Justice Amy Coney Barrett listens as President Donald Trump addresses a joint session of Congress at the Capitol in Washington, Tuesday, March 4, 2025 (Win McNamee/Pool Photo via AP).
The U.S. Supreme Court on Monday vacated a lower court’s temporary restraining orders which had prohibited the Trump administration from deporting Venezuelan migrants through its unprecedented invocation of the Alien Enemies Act of 1798.
While all nine justices agreed that any individual detained under the wartime authority must be afforded notice and due process of law — a clear setback for Trump’s plan to fast-track removals — the most surprising vote was cast by Justice Amy Coney Barrett, who once again threw her lot in with the court’s liberal bloc by joining parts of Justice Sonia Sotomayor’s dissent. It is not the first time the Trump-appointed justice had spurned the court’s conservative block — a point that was not lost on the MAGA faithful who cheered her nomination years ago.
In the 5-4 decision on the emergency application, the court ruled on procedural grounds. The majority held that the five Venezuelan plaintiffs should have brought their case as individual habeas corpus petitions in Texas, where they are being held, not Washington, D.C., where they originally filed the class action suit under the Administrative Procedures Act (APA). Habeas petitions involve detainees challenging the legality of their custody and typically seeking to be released.
In a scathing dissent, Sotomayor excoriated the Trump administration for failing to comply with court orders and ignoring its “obligations to the rule of law” and harangued the majority for even intervening in the case at all, saying the decision was “as inexplicable as it is dangerous.” But Barrett shrewdly avoided joining the more harshly-worded portions of Sotomayor’s dissent, only joining the most senior liberal justice in parts II and III-B.
Part II briefly reiterates that all migrants are entitled to due process prior to removal under the AEA, largely agreeing with the majority on the constitutional issue.
In part III-B, Sotomayor asserts the majority’s conclusion that challenges to removals under the AEA must be filed as habeas petitions is “dubious.” She emphasizes that habeas corpus is “at its core, an avenue for a person in custody to ‘attack … the legality of the custody’ and ‘to secure release from illegal custody.”” However, the plaintiffs in this case did not challenge their detention, they only sought “to protect themselves from summary deportation.”

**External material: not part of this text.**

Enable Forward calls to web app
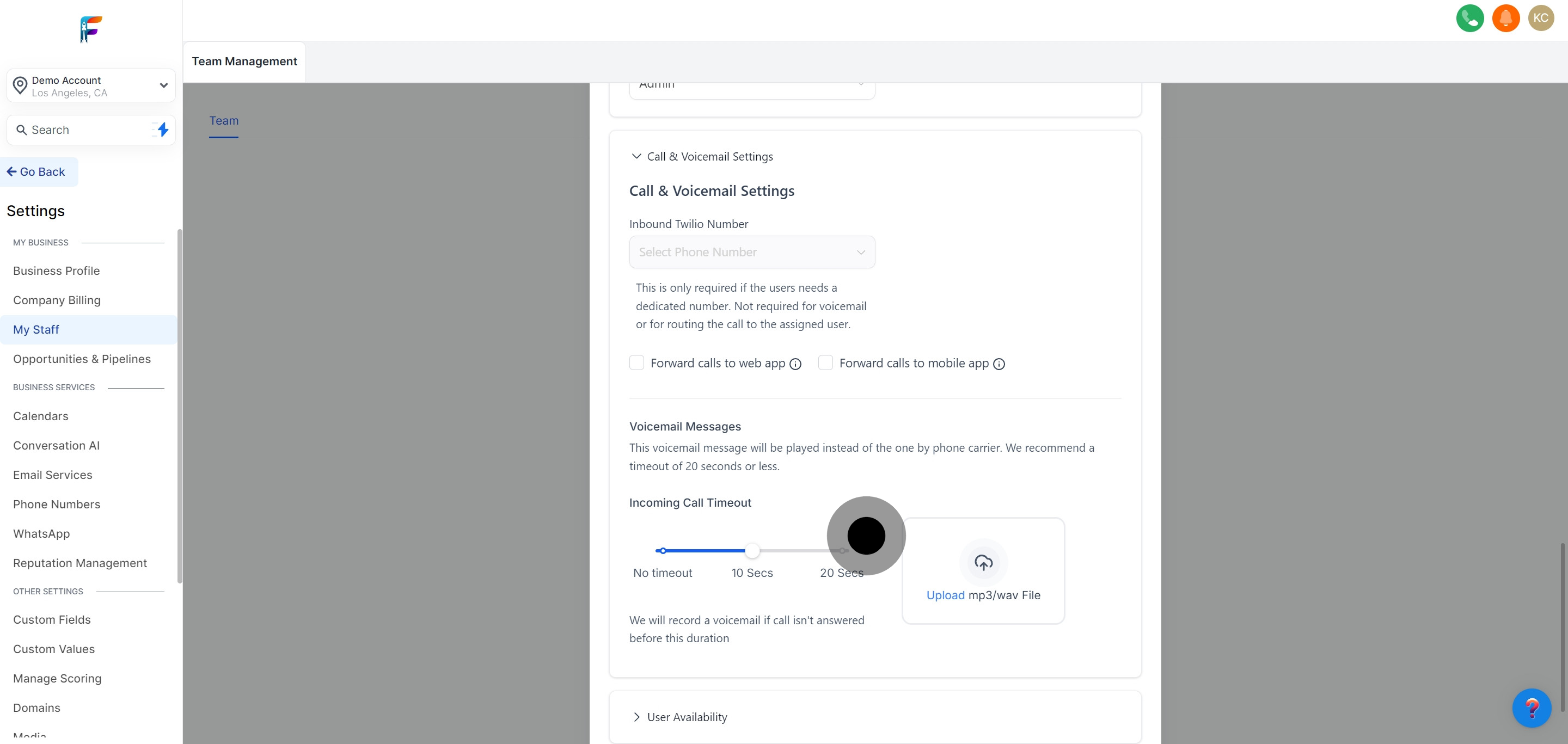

Sotomayor goes on to argue that the court jumped the gun by barring the defendants from brining suit under the APA without allowing both sides to more fully develop their arguments.
“Against that backdrop, there is every reason to question the majority’s hurried conclusion that habeas relief supplies the exclusive means to challenge removal under the Alien Enemies Act. At the very least, the question is a thorny one, and this emergency application was not the place to resolve it. Nor was it the Court’s last chance to weigh in,” Sotomayor wrote in III-B. “In its rush to decide the issue now, the Court halts the lower court’s work and forces us to decide the matter after mere days of deliberation and without adequate time to weigh the parties’ arguments or the full record of the District Court’s proceedings.”

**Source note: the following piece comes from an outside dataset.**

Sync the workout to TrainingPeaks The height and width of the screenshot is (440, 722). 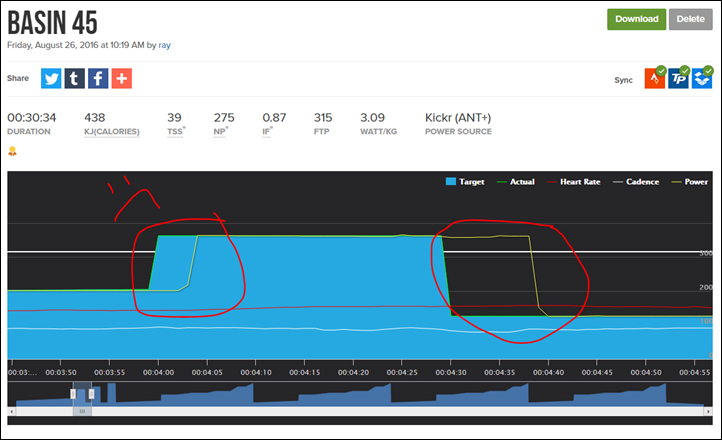coord(679,79)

Notably, Barrett chose not to join Sotomayor’s biting conclusion, in which she states that the Trump administration’s actions in the litigation “poses an extraordinary threat to the rule of law” and denounces the majority for rewarding such behavior.
Despite remaining largely removed from the more contentious portions of the case, Barrett’s vote left Trump supporters fuming.

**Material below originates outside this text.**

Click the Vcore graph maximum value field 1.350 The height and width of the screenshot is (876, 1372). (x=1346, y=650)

For example, Sen. Mike Lee, R-Utah, responded to a post on X, formerly Twitter, about Barrett siding with the court’s three liberals, writing, “This is disappointing.” Elon Musk then responded to Lee, writing, “Suicidal empathy is a civilizational risk.”
The online MAGA personality “Catturd,” who has more than 3.5 million followers on X, posted the following:
“There’s nobody I have less respect for in the entire country besides Dr. Fauci than Amy Commie Barrett – Trump appointed her and gave her her dream job and complimented her and praised her – and she’s been an ungrateful, backstabbing POS since day one. She got a million dollar Liberal book deal within weeks and her whole goal in Life is to be praised by The New York Times. Weak, coward, sellout, fraud. She’s everything that’s wrong with this country. She’s an Absolute disgusting fraud.”
It is not the first time conservatives and MAGA faithfuls have expressed frustration with Barrett for failing to fall in line with Trump. Last month she sparked outrage when she and Chief Justice John Roberts sided with the three liberals in refusing the Trump administration’s request to halt a federal judge’s order requiring the government to pay out nearly $2 billion in foreign aid.